ENTRIES SUPPLIED -
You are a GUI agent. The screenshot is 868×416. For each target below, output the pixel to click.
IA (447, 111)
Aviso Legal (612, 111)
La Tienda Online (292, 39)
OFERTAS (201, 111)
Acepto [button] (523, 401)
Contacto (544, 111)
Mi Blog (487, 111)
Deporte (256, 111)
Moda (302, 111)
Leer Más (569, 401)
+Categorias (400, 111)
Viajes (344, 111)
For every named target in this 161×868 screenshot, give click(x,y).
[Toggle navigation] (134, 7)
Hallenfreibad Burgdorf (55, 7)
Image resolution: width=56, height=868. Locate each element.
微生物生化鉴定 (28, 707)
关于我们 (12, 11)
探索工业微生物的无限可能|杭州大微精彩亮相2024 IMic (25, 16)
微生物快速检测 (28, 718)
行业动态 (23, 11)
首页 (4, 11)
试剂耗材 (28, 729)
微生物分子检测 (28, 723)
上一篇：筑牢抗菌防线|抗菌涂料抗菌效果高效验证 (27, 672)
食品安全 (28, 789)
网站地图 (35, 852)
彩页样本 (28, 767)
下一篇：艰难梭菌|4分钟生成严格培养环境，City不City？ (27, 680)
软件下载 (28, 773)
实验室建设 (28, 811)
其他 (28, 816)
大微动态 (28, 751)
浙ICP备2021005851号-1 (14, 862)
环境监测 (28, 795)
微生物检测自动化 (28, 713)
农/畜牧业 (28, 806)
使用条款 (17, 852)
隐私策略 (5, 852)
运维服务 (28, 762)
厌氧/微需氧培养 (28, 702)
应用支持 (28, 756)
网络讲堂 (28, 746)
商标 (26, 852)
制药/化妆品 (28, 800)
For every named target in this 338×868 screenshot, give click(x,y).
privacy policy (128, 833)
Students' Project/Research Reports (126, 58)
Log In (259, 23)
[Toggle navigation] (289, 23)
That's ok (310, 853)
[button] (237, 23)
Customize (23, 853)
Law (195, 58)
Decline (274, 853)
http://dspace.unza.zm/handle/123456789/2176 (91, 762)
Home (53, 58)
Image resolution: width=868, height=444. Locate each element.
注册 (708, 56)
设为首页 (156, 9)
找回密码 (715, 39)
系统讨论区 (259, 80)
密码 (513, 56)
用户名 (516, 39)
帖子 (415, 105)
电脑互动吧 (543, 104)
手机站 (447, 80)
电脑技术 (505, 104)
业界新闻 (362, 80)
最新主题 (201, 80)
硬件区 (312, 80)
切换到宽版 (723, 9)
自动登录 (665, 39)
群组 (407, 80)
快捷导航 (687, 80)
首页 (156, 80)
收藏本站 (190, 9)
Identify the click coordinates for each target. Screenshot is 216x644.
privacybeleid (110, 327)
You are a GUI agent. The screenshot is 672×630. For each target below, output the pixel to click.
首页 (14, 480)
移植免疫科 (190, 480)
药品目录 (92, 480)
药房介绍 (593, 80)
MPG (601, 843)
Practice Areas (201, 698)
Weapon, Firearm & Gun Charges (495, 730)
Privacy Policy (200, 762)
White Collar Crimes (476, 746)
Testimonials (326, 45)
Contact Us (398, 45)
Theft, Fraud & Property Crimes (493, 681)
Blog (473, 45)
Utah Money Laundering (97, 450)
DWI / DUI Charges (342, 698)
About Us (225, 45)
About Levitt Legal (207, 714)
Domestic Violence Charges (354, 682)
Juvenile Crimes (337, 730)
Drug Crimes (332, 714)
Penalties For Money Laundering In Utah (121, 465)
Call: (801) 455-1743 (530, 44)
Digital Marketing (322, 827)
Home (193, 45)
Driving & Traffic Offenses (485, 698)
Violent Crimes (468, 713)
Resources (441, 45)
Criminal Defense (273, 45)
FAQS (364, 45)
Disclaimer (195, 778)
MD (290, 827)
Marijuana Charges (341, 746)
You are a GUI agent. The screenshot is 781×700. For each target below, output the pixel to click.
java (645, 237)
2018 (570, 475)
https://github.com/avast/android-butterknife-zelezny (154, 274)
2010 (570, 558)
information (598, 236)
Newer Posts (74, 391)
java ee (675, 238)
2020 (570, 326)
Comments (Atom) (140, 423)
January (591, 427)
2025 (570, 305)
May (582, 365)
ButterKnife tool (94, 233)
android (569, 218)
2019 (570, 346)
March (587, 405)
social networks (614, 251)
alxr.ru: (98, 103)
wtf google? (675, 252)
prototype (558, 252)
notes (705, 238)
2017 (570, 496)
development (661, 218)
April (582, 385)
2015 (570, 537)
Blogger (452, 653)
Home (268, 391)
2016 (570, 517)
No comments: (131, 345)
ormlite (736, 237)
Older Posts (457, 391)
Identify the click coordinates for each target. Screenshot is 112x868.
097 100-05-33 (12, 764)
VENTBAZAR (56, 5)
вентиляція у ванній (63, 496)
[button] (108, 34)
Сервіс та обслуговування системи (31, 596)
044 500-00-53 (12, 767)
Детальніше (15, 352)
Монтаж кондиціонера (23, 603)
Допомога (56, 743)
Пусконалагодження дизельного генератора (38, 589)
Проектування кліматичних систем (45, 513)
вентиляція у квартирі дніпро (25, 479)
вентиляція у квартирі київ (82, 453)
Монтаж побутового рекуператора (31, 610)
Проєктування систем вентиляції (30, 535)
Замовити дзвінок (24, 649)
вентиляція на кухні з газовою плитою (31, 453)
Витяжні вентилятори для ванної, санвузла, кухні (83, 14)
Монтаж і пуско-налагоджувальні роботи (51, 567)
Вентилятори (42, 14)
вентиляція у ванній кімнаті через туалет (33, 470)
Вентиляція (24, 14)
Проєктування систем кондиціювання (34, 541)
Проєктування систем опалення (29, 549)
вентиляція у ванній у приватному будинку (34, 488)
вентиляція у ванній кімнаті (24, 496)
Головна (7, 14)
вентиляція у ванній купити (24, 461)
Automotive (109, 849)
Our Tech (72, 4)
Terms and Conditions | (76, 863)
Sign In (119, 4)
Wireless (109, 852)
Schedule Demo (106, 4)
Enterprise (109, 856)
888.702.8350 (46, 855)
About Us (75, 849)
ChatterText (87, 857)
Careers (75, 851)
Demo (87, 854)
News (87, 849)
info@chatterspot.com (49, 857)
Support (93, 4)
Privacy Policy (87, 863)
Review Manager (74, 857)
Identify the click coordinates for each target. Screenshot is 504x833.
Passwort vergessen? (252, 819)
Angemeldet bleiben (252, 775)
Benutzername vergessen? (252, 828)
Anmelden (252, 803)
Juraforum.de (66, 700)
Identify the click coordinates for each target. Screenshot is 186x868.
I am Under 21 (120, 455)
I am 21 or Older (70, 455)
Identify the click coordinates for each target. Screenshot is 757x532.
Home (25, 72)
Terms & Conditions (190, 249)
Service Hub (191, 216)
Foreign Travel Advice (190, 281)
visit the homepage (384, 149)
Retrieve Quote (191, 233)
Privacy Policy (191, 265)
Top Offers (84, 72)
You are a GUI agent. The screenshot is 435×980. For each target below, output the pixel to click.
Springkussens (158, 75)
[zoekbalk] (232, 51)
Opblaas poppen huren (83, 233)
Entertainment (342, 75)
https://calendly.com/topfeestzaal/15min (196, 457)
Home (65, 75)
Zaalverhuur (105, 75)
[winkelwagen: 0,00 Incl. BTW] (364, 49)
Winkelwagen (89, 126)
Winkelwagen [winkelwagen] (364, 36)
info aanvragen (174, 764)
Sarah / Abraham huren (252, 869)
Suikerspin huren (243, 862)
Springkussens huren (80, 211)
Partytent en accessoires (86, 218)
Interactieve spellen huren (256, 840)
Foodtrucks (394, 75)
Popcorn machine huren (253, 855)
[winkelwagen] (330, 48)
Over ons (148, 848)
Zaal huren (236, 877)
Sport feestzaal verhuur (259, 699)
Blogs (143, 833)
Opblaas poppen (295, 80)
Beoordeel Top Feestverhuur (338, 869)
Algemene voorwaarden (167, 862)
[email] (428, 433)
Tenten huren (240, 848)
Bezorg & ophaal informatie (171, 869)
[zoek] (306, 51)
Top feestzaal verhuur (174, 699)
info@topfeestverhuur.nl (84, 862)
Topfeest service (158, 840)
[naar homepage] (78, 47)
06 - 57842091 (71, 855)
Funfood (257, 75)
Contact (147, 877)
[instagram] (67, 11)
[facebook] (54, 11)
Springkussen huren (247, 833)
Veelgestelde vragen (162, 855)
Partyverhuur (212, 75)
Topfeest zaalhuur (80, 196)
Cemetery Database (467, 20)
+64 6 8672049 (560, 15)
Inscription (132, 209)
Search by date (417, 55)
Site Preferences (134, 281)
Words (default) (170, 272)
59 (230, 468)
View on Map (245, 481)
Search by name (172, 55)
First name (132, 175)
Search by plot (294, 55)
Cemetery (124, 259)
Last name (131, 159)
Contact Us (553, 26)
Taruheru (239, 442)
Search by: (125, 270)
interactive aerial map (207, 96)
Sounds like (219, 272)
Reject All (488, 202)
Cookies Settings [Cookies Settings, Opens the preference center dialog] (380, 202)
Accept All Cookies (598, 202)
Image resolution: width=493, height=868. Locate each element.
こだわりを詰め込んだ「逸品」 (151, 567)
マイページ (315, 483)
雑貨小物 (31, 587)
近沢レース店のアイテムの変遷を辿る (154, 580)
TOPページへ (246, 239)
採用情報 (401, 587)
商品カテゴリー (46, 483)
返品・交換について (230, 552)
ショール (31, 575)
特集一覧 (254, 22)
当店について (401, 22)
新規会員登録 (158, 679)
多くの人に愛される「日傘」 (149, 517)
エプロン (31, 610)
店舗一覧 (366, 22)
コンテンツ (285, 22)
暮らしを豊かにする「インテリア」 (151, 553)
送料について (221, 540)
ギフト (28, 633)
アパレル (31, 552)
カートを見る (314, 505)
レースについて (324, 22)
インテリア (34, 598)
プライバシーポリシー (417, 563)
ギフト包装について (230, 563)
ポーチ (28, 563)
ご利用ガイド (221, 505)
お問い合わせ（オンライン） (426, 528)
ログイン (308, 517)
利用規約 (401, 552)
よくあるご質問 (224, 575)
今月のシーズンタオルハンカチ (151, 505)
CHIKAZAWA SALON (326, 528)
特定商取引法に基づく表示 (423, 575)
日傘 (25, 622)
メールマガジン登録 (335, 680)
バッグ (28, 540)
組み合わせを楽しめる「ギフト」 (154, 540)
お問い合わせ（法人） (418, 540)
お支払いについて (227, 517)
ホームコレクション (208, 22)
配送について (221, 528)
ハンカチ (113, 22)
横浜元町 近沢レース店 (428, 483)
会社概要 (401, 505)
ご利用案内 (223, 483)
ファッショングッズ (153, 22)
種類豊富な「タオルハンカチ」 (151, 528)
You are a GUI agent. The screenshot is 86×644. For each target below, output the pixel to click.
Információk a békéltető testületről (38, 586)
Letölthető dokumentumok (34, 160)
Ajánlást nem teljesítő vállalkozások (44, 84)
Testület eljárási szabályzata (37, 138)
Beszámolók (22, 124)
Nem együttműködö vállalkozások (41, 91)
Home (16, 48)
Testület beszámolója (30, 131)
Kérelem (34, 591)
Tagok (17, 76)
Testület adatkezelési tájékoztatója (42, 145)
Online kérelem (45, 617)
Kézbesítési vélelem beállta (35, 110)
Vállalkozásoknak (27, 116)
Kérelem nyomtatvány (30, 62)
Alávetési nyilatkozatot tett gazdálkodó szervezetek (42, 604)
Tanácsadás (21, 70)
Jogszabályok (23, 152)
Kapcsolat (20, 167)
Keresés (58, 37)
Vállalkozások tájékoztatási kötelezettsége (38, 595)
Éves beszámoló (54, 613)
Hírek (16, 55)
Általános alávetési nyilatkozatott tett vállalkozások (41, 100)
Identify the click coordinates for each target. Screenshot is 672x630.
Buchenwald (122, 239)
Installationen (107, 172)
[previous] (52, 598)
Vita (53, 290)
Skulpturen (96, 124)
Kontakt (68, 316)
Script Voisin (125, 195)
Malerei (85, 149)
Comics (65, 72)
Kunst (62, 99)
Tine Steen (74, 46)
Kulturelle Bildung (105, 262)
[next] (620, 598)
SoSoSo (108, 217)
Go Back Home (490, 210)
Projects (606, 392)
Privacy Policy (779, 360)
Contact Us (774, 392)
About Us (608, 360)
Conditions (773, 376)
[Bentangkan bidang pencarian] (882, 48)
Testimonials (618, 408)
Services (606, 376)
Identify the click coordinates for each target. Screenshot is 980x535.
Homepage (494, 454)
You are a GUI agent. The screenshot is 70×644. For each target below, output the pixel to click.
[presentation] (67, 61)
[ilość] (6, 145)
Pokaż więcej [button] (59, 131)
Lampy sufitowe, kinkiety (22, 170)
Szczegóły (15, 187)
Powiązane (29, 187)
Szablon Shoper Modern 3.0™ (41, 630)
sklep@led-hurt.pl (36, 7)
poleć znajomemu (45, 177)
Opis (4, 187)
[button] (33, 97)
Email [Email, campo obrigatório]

EXERCISE INSTRUCTIONS -
Copy the rows from the line containing "2015 (570, 537)" through the line containing "Монтаж побутового рекуператора (31, 610)", including both of those lines, character for character.

FULL SOLUTION -
2015 (570, 537)
Blogger (452, 653)
Home (268, 391)
2016 (570, 517)
No comments: (131, 345)
ormlite (736, 237)
Older Posts (457, 391)
Identify the click coordinates for each target. Screenshot is 112x868.
097 100-05-33 (12, 764)
VENTBAZAR (56, 5)
вентиляція у ванній (63, 496)
[button] (108, 34)
Сервіс та обслуговування системи (31, 596)
044 500-00-53 (12, 767)
Детальніше (15, 352)
Монтаж кондиціонера (23, 603)
Допомога (56, 743)
Пусконалагодження дизельного генератора (38, 589)
Проектування кліматичних систем (45, 513)
вентиляція у квартирі дніпро (25, 479)
вентиляція у квартирі київ (82, 453)
Монтаж побутового рекуператора (31, 610)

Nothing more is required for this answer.